# no fly zone- but drop has to fly



## techie_stg (May 2, 2005)

hello all more enlightened than I- ever tried the textbook "roll-it-from-the-bottom-up-with-rope-wrapped-around-a-pipe" to get a drop up when there is no fly space/equipment? Don't have the money for the motors, etc. to roll the drops down, can't drop into a trough, and curtains leave too much bulk in the limited wing space. i'm thinking of either the "roman shade" approach (several trips to get the drop folded skyward) or the "roll-your-own" method- hopefully everyone will understand the latter. Any Help? Does the textbook drawing of a theory actually work in the dark with set pieces and people around?
thanks in advance for any wisdom and /or advice.


----------



## ship (May 2, 2005)

Backstage Handbook has a drawing of a roll drop if I remember correctly. Never seen one in use or beyond transporting it from place to place while in storage, never otherwise used one. Concept is fairly simple once you have a drawing and a long pipe. Most all stagecraft books should have similar drawings. Think PVC pipe laminated together with rope coiled around it in just such a way. My advice would be to also use some form of guide wire. Perhaps swivel pulleyes mounted to the end of the say 6" dia PVC pipe.

You could also in a less organized way similar to a horizontal blind simply build a U-Shaped ground row under the drape and raise that to the ceiling wile dead hanging the drape and forgetting about it otherwise. Given than the drape piles up within the trough, you just have to worry about hoisting that box to the grid directly as opposed to making it roll.
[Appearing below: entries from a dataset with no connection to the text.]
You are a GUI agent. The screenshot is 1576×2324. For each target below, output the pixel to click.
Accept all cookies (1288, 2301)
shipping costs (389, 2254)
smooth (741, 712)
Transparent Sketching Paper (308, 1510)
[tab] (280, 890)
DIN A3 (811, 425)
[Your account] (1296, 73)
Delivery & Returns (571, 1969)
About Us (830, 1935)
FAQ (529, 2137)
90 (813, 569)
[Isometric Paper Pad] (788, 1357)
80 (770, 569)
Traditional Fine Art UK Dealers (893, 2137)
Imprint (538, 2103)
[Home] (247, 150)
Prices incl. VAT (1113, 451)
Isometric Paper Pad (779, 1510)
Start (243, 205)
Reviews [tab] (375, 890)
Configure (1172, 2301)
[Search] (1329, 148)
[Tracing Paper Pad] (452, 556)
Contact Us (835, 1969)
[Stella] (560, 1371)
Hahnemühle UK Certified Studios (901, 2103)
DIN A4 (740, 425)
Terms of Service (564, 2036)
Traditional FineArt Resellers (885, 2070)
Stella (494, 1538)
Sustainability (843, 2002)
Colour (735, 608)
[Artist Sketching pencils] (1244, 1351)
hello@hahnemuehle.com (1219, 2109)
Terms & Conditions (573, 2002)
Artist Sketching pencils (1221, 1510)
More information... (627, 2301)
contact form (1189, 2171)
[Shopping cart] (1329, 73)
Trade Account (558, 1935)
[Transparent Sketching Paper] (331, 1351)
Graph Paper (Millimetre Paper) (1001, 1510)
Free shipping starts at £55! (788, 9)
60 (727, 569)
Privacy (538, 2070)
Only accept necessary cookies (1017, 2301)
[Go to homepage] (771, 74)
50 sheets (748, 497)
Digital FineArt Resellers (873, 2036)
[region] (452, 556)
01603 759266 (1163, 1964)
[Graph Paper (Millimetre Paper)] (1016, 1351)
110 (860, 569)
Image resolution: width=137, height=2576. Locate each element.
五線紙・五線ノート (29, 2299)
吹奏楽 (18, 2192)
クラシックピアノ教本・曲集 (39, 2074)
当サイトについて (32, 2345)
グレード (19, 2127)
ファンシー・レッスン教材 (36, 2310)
This ground row box than would allow for shorter spans between lift lines in that they can be run at the center of the drape only behind it and to the box itself as opposed to only from the ends of the roll drop. Lots less sag to worry about than given normal distances between lift lines. This given the drape will not be as neatly rolled or folded and will than be bunching up around the center lift lines to some extent. Should work in concept however if you can allow for a ground row at the bottom of the drape.


----------



## techie_stg (May 3, 2005)

hadn't thought about lifting the whole trough. lots of bunching- but depending on the material not a problem. Scrim would be fine like that....and probably better than on the roller. good idea!


----------



## ship (May 3, 2005)

Scrim could be fine like that as long as there is nothing to snag on - as better stated. This especially around the center support cables, than again you might not need them due to the lack of weight.

On a scrim, you might need to weight the trough at it's ends and perhaps center some, if not it might be wise to attach it's side to the lift line by way of rings or better yet small pulleyes that ride the lift line so it's stretched as if on a guide wire system. Otherwise it's very possible to have the sides bowing in and while drawing itself up, the fabric flop over the edge. At least to a further extent than it can already.

I would probably also counter weight (sand bag) the trough to rough balance and use the weight of the drape itself as the variable. A little more safe.

On other fabric, as cheap and light weight in thread count as possible would be a good thing in this case. Not something you want to use Duck on.

Still this is just a concept. Don't think I have ever seen anyone using it before so some trial and error might be necessary.


----------